Un trappeur laissé pour mort tente de survivre en territoire hostile. Un film d'aventures et de survie inégal, avec des scènes impressionnantes mais également des longueurs. Après, c'est difficile de juger ce film après avoir vu le remake et chef d'œuvre d'Iñarritu "The Revenant".
Un Western à la fois beau, sauvage et violent signé en 1971 par le cinéaste Richard C. Sarafian !! Je pense qu'il faut remettre à jour les longs métrages de ce metteur en scène méconnu, c'est le deuxième film que je vois de lui, après le chef d'oeuvre "Point Limite Zéro", celui-ci mérite le mème statut. "Le convoi sauvage" raconte l'histoire d'un convoi de chars transportant un bateau livré avec des itinéraires de lieux dangereux avec des Indiens dans les alentours. L'un d'eux, un trappeur, se fait attaquer par un ours avec violence et ne pouvant bouger, se voit laisser à l'abandon par ses collègues . La route continu pour les autres tandis que le trappeur essaie de survivre dans des zones dangereuses et retrouver ses pas. Ce que je raconte fait surement penser à un film récent qui a beaucoup copié ici, "The Revenant" d'Inarrittu avec Léonardo DiCaprio. Pour parler de "Le convoi sauvage", je mets un maximum d'étoiles car j'ai adoré ce long métrage du début à la fin avec des plans naturelles en décors superbement mis en images, une histoire qui nous captive et nous émeut (la scène de l'Indienne en train d'accoucher m'a fait couler une larme), il y a des flashbacks aussi pour connaitre les passés des personnages. Richard Harris est une nouvelle fois prodigieux dans le role principal avec, à ses cotés, de très bons comédiens comme John Huston. Un long métrage qui mérite reconnaissance.

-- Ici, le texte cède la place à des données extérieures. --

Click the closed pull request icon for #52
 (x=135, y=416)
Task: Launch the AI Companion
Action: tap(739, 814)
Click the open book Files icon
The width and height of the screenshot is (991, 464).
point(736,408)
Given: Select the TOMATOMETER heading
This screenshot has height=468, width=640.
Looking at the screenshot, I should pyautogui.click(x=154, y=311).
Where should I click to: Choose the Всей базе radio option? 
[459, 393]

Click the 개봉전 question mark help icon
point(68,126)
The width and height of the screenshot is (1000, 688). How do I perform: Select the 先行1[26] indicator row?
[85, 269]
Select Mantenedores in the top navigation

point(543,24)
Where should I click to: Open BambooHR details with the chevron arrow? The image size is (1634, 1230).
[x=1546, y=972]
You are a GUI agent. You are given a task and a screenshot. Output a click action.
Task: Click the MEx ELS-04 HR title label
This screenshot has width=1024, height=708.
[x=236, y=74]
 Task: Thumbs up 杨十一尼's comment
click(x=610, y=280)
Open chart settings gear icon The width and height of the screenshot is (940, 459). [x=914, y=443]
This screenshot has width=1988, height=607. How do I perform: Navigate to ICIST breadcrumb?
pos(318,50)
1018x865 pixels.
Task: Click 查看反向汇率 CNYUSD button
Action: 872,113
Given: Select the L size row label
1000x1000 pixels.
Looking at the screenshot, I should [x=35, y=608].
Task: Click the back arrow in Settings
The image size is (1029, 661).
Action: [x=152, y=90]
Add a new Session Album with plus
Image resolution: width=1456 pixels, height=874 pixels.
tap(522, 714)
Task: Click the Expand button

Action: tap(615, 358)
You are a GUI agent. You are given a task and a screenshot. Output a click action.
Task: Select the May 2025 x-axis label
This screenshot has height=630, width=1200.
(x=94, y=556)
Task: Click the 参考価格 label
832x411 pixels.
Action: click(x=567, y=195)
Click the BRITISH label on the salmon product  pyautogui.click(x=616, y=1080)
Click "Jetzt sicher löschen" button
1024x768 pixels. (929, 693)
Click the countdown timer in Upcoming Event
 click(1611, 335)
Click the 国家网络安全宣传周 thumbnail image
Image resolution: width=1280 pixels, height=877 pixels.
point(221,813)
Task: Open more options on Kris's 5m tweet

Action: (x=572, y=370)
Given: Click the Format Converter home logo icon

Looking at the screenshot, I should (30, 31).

Avant "The Revenant", il y a donc eu ce film, de R. Sarafian, qui part de la même base. IL en résulte un film un peu moins démonstratif, mais tout de même plastiquement magnifique, avec là encore une attaque de l'ours saisissante, avec un R. Harris excellent. Du point de vue du scénario, on est face à une histoire avec toujours la vengeance en fond, mais plus axé sur la survie de son personnage. Un film puissant, beau et d'une belle tenue, qui mériterait de sortir un peu de l'oubli, tant il tient la comparaison avec la version 2015.